Supporters of social conditionality and the linking of farm payments farm safety measures also highlight the fact that Member States, including Ireland have January 1st, 2025, to put the new conditionality into effect. They further note that because of this it will be 2026 before it will be possible to conduct a comprehensive impact assessment on the practical implementation of conditionality across the EU.
Additional legislative and regulatory measures impacting farm safety in Ireland and across the EU can be seen in the drive by the European Parliament to formulate legislation related to the use of pesticides.
In this regard there have been calls in the Irish parliament requesting the Minister for Agriculture, Food and the Marine to engage with his EU counterparts on requiring all farm vehicles sold in the European community to be supplied with advanced driver-assistance systems (ADAS) technologies.
This is particularly relevant for farm safety as Advanced Driver Assistance Systems in the agriculture sector can reduce tractor related, physically demanding and repetitive tasks while increasing precision and productivity.
However, the minister has also made it clear that many of the standards applicable to tractors are Organisation for Economic Co-operation and Development (OECD) standards rather than EU standards.
The picture that emerges with respect to farm safety and farm related deaths and accidents in Ireland is therefore one of cautious optimism.
Ireland certainly has made determined attempts to tackle the issue since the Safety, Health and Welfare at Work Act 2005 backed by regulations and Code of Practice to improve farm safety were introduced.

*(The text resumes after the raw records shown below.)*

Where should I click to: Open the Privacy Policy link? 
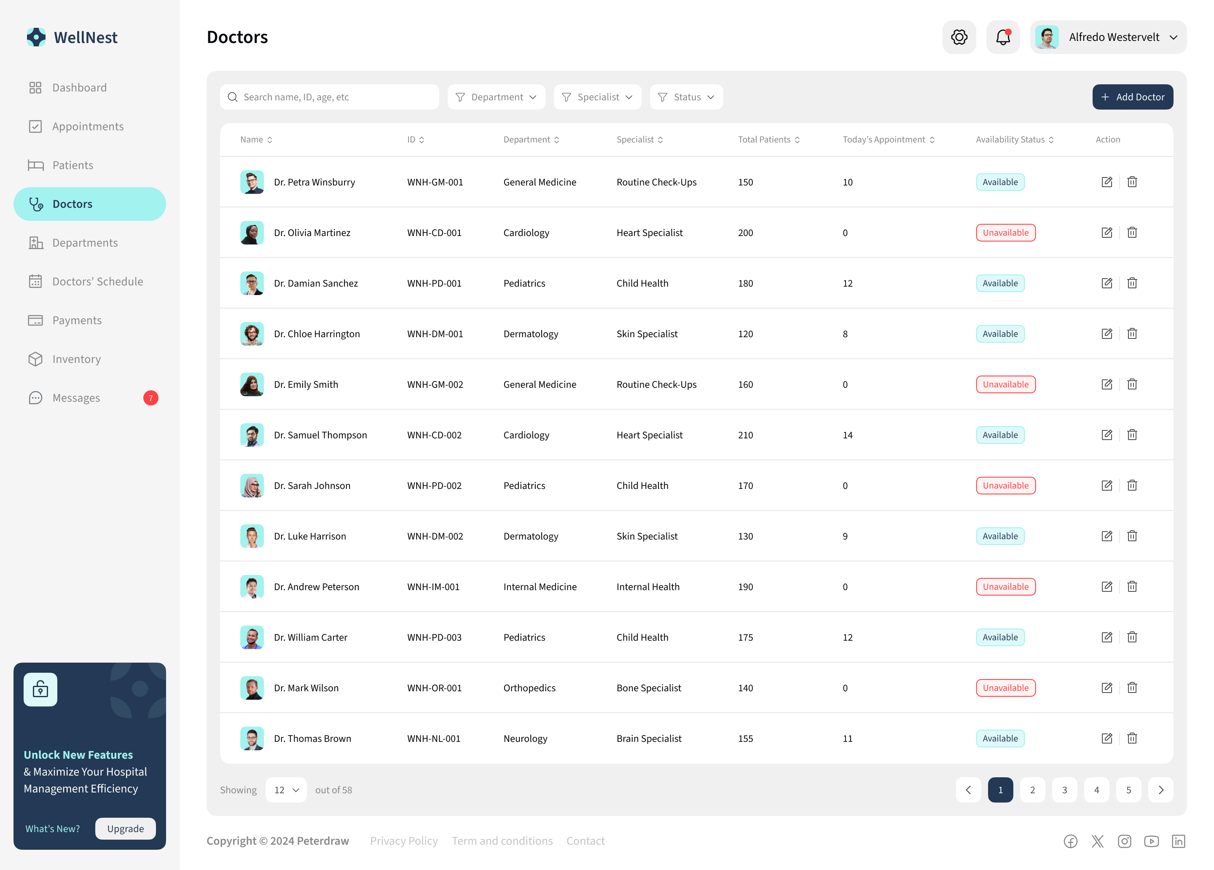[404, 841]
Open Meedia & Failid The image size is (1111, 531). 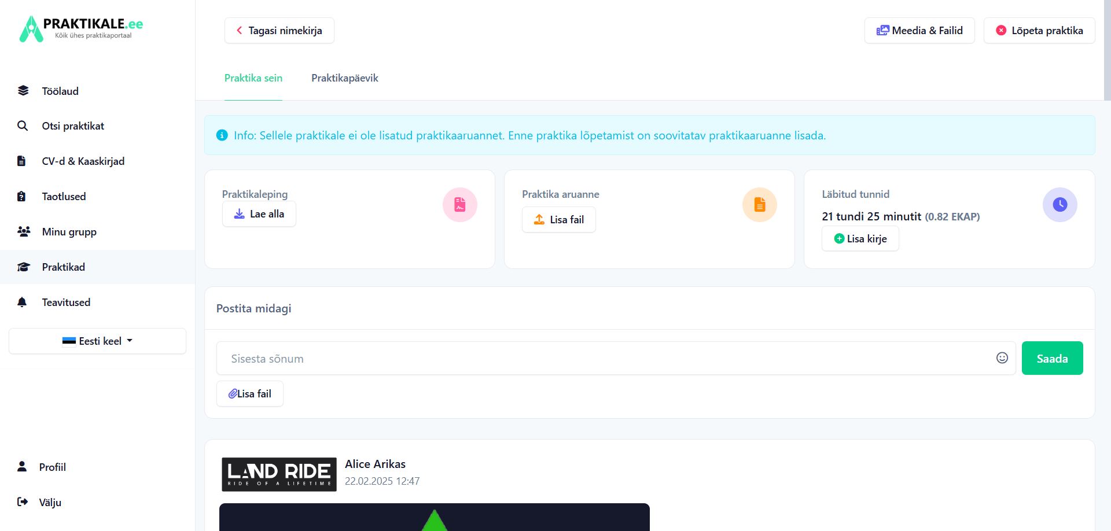coord(919,31)
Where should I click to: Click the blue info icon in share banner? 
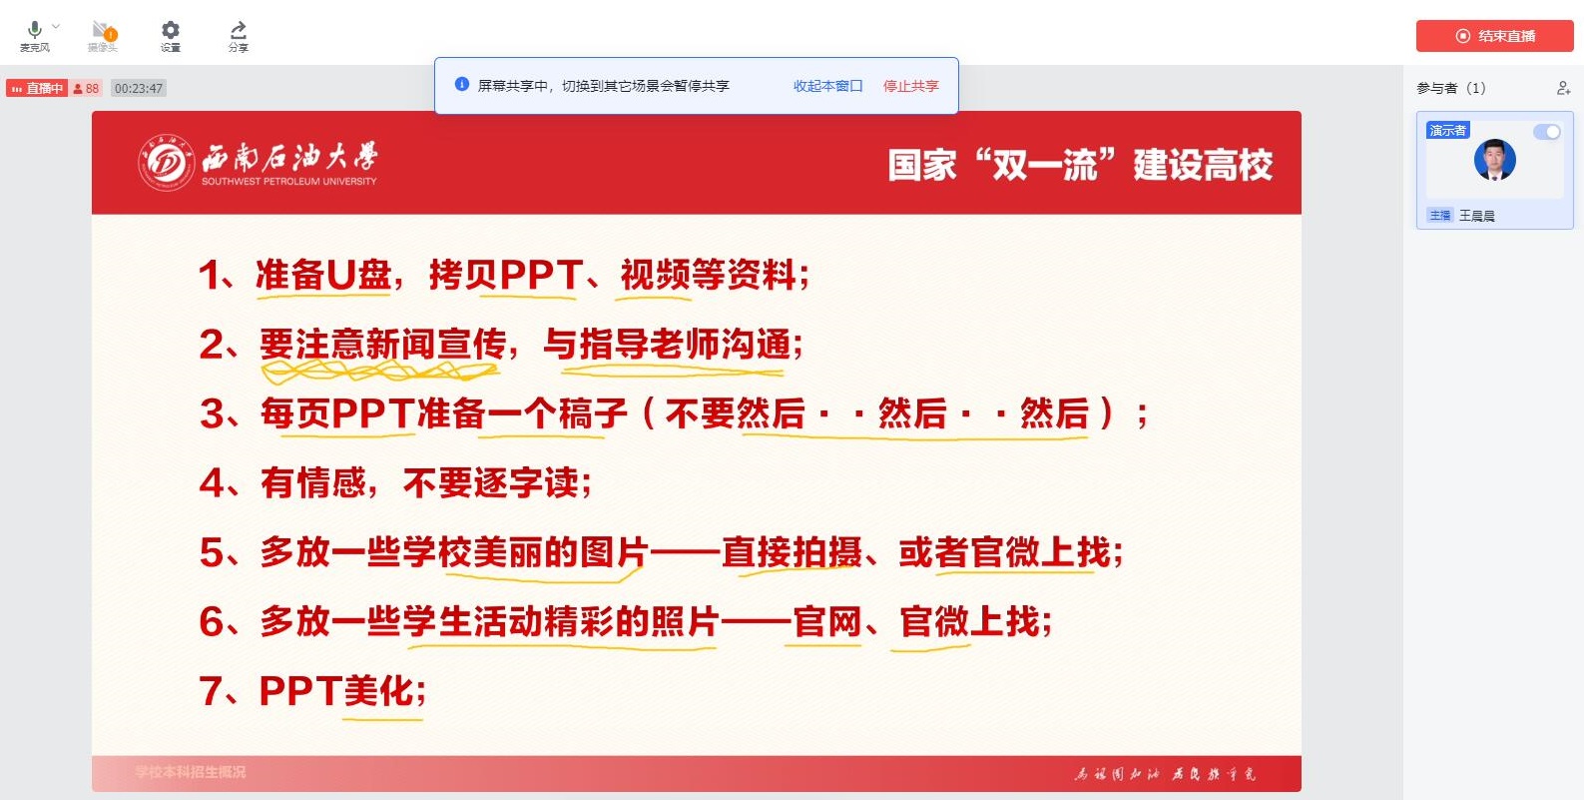pos(461,85)
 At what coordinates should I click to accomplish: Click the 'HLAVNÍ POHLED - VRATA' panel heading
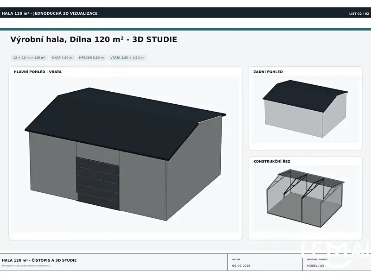coord(38,72)
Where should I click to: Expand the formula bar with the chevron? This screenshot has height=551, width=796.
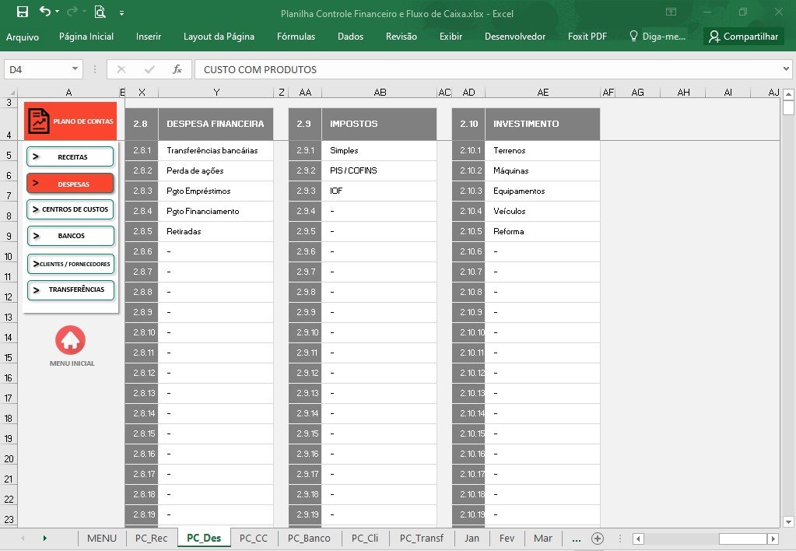(x=787, y=69)
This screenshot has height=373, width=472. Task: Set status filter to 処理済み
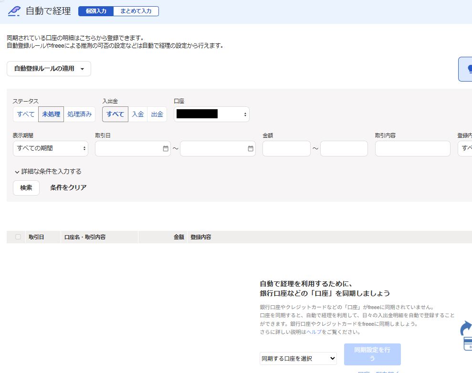(x=79, y=114)
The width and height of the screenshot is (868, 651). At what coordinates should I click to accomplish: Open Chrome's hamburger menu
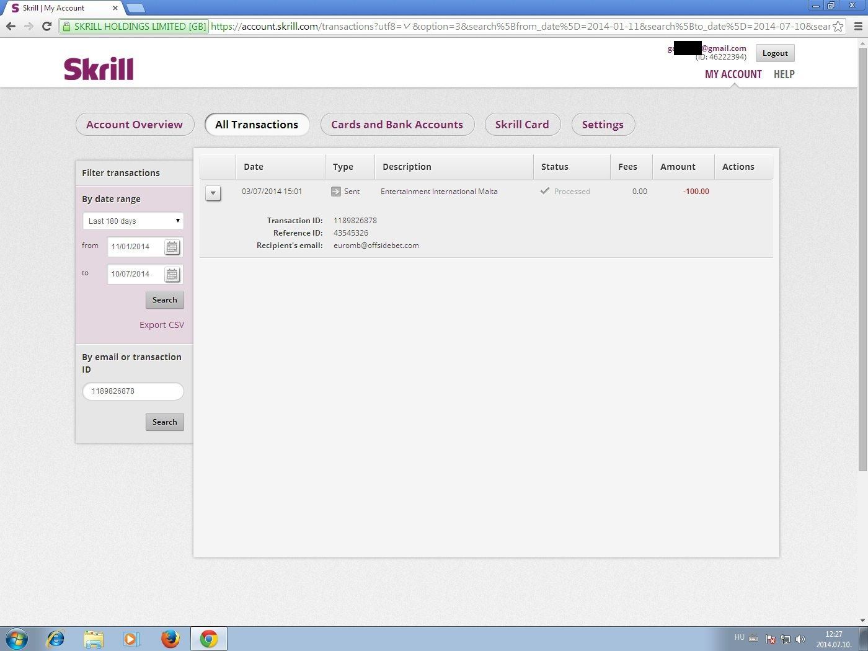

- It remains the case however that Irelands’ farm and agricultural workers continue to be exposed to recurring occupational safety risks in the sector. These have been identified by European Agency for Safety and Health at Work as including:
- Transportation accidents (being run over or overturning of vehicles)
- Falls from height (from trees, through roofs)
- Being struck by falling or moving objects (machinery, buildings, bales, tree trunks)
- Drowning (in water reservoirs, slurry tanks, grain silos)
- Handling livestock (attacked or crushed by animals, zoonotic diseases)
- Contact with machinery (unguarded moving parts)
- Entrapments (under collapsed structures)
- Electricity (electrocutions).
In conclusion it may be noted that while the HSA data outlining a reduction from 20 farm fatalities in 2023 to 12 last year, an overall decline of 40%, is reason for celebration, it is too soon to describe this as confirmation of the kind of long-term trend that Ireland and its agencies tackled with promoting farm safety would like to become a reality.